Und dieses Leben findet seit einem Jahr als Cheftrainer des SV Inngau statt. Dominik Homsek ist also nicht nur für die Betreuung der U16-Mannschaften zuständig. „Ich muss schauen, dass alle anderen Bereiche auch laufen. Im Winter ist das eine Sieben-Tage-Woche, auch im Sommer gibt es genug zu tun.“ Homsek muss seine Trainer für den U14- und U12-Bereich organisieren, bestreitet Fortbildungen und Klausuren, ist mit Skimarken und Ausrüstern in Verbindung und macht die Jahresplanung für alle alpinen Mannschaften des SV Inngau. „Dazu gehört die Trainingsplanung, aber auch die Reservierung von Strecken oder Hotels und die Reiseplanung.

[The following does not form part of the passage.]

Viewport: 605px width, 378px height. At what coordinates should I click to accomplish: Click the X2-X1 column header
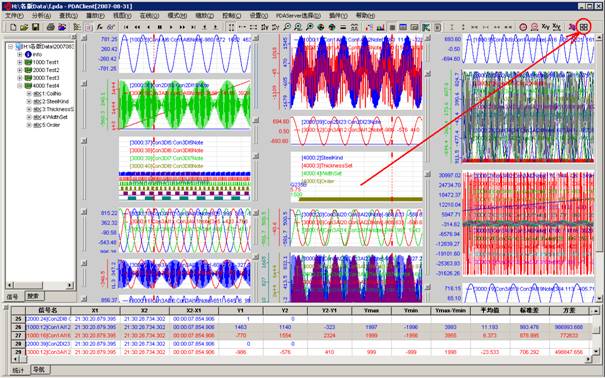coord(194,310)
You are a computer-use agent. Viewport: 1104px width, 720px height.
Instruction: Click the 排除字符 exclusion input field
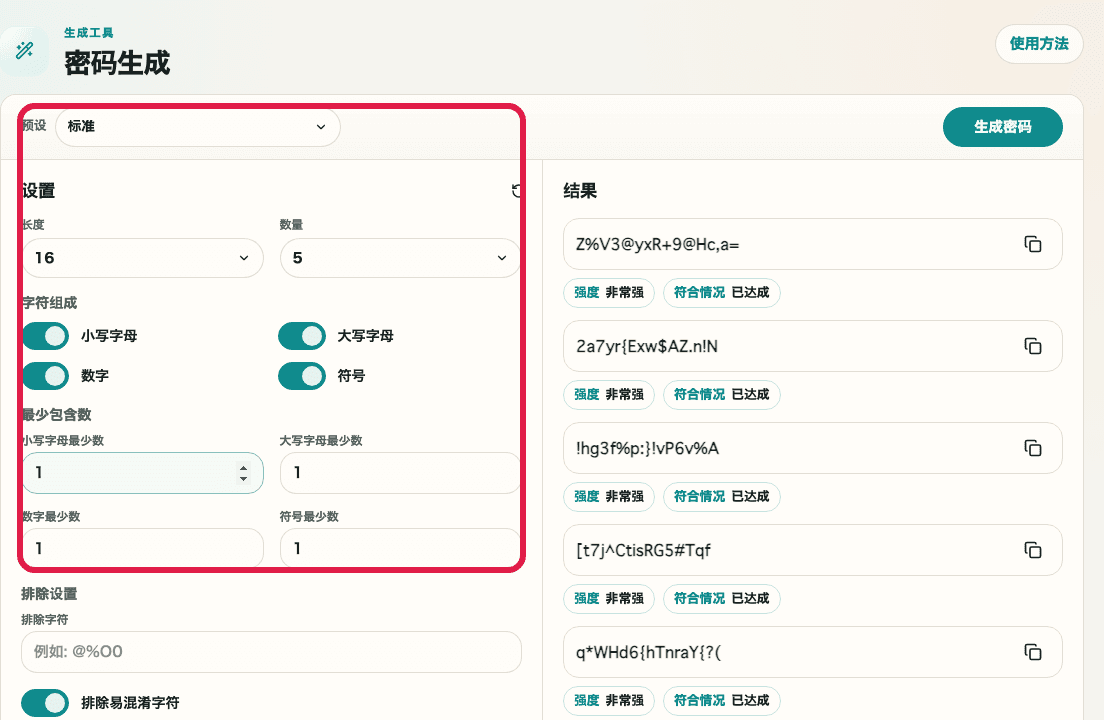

Homsek: „Wir müssen aktuell von Woche zu Woche planen“

In der aktuellen Situation ist dies natürlich doppelt und dreifach schwierig. „Man kann derzeit noch gar nicht sagen, wann man wo mit einer ganzen Mannschaft zum Training darf. Wir müssen aktuell von Woche zu Woche planen“, sagt Homsek, der an seine Sportler individuelle Trainingspläne verschickt hat und oft auch mal Training per Videokonferenz macht. „Vielleicht gibt es ja für die Kadersportler bald Sondergenehmigungen“, so der Inngau-Chefcoach, einen „weltweit brutalen Andrang“ der Ski-Teams auf die Gletscher erwartet, sofern es grünes Licht für die Trainingsmöglichkeiten gibt. Für seine Schützlinge hat Homsek, der als weitere Inngau-Trainer den Bruder Andreas Homsek sowie Lina Müller und Benedikt Pfob aufbieten kann, zumindest schon einmal die Skihalle in Neuss für mehrere Tage Ende Juni reserviert. Spätestens dann soll der Start für eine erfolgreiche zweite Saison unter seiner Regie erfolgen.